# Discus growth



## shef (Oct 3, 2004)

I have had my Discus now for 3 months. There are 7 of them and they are in a 55g tank with 1 AC110 and 1 Ac70 for filtration. I do 2 larger 60% water changes a week with several smaller ones in between. They get fed 4-5 times daily with a variety of foods (NLS, hikari discus, frozen bloodworms, colorbits and omega one flake). 2 have grown quite well and are fairly big now. 3 have grown somewhat although not very much in my opinion and 2 (my blue diamonds) don't look to me like they've grown at all. What am I doing wrong and what can I do to get them to grow well? I have a thin layer of sand as a substrate (1/4" or less) one piece of driftwood, some watersprite and one sword plant in the tank with them. The Discus are active, responseive and colorful, they are not skittish and do not hide at all. This is my first attempt at these fish so I'm still learning.

Thanks


----------



## jgentry (Jul 3, 2008)

What size are your fish now? What size were they when you got them?

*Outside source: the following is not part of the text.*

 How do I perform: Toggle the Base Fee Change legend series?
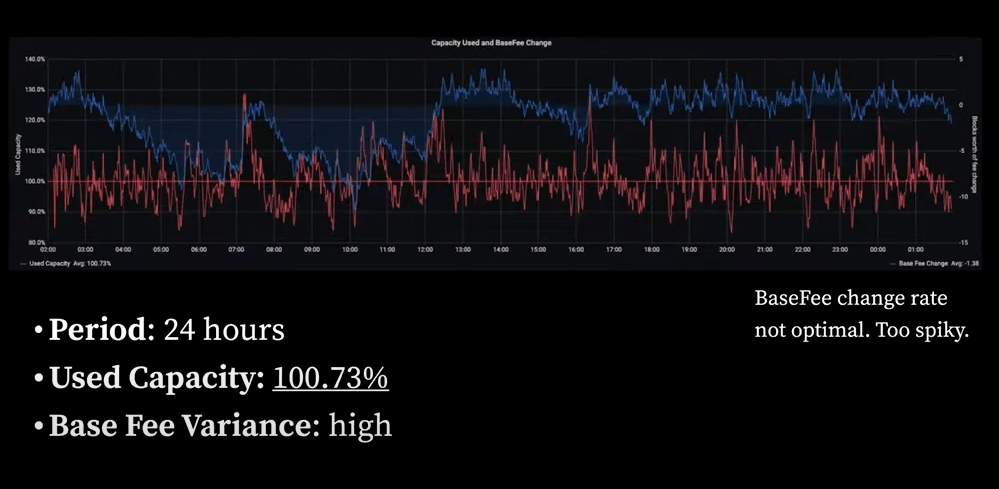coord(924,263)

Blue Diamonds are slow growers, so I would expect that. Your fish should all be at least 5 inches with in there first year if everything is going well. It is also not uncommon to have 1 or 2 that grow faster then the others, but they all should be growing. I have had the best luck growing out discus in a bare bottom tank with at least 60% water changes every other day. Twice a week won't cut it if you want them to grow to there full potential.

Good luck,
jgentry


----------



## shef (Oct 3, 2004)

Ok I will step up the water changes. I do end up doing more than twice a week but the ones in between the 2 50% changes are more like 20%.

They were all around 2" when I got them. The two largest (a pigeon blood and a golden phoenix) were closer to 2.5". The blue diamonds honestly don't look as thought they have grown at all. The larger two are about 3.5" now (possibly bigger) and the 3 in between are about 2.5".

I have only had them for 3 months now and I don't know how old they were when I got them so I don't know how old they are. I have been told that the blue diamonds look stunted.


----------



## Dutch Dude (Sep 14, 2006)

I can only share my experience on discus growth becouse I'm new to them as well.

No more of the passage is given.